Oligophenylenevinylene phane dimers: Probing the effect of contact site on the optical properties of bichromophoric pairs

Paracyclophane derivatives have been prepared that may be considered models of bichromophoric contacts in the solid. The optical properties of these compounds give insight into how bringing two chromophores into close proximity affects the photophysics of the pair. Thus, reaction of 4,7,12, 15-tetrabromo[2.2]-paracyclophane (4,7,12,15-Br4Pc) with excess 4-tert-butylstyrene using Pd(OAc)(2) under phase transfer conditions affords 4,7,12,15-tetra(4-tert-butylstyryl)[2.2]paracyclophane (3R(D)). The connectivity of 3R(D) models a contact between two distyrylbenzene molecules across the central ring. Reaction of 4,7,12,15-Br4Pc with 4-(4-tert-butylstyryl)styrene (TBSS) under similar conditions gives 4,7,12,15-tetra(4-(4'-tert-butylstyryl)styrl)[2.2]-paracyclophane (5R(D)).
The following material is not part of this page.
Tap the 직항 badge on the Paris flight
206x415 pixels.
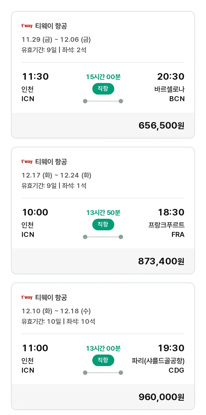tap(103, 360)
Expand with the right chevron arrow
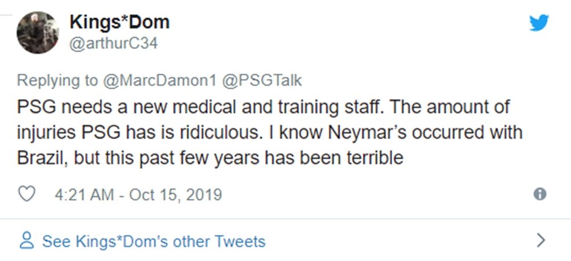This screenshot has height=261, width=571. coord(541,240)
In 5R(D) two oligophenylenevinylene units containing five phenyl rings are connected via their central ring. Similar reaction protocols gave 2,5-dimethyl-1,4-di(4-tert-butylstyryl)benzene (3R) and 2.5-dimethyl-1,4-bis[4-(4'-tert-butylstyryl)styryl]benzene (5R). Molecules 3R and 5R serve to give the optical properties of the monomeric units. Comparison against the properties of 3R and 5R shows that the absorption and emission data of 3R(D) and 5R(D) an consistent with considerable delocalization between the two subunits across the paracyclophane bridge. The observed trends in the optical properties of these compounds are analyzed using collective electronic oscillators (CEO) representing the changes induced in the electronic density matrix upon optical excitation. Comparison of the CEO of the paracyclophane dimers with the corresponding monomers using two-dimensional plots provides an efficient method for tracing the origin of the various optical and electronic transitions by identifying the underlying changes in charge densities and bond orders. The electronic description of 3R(D) and 5R(D). in which the interchromophore contact is across the central ring, is considerably different from the description of paracyclophane dimers of similar chromophores that are connected via the terminal ring. Essentially no delocalization is observed for the "termini" dimers.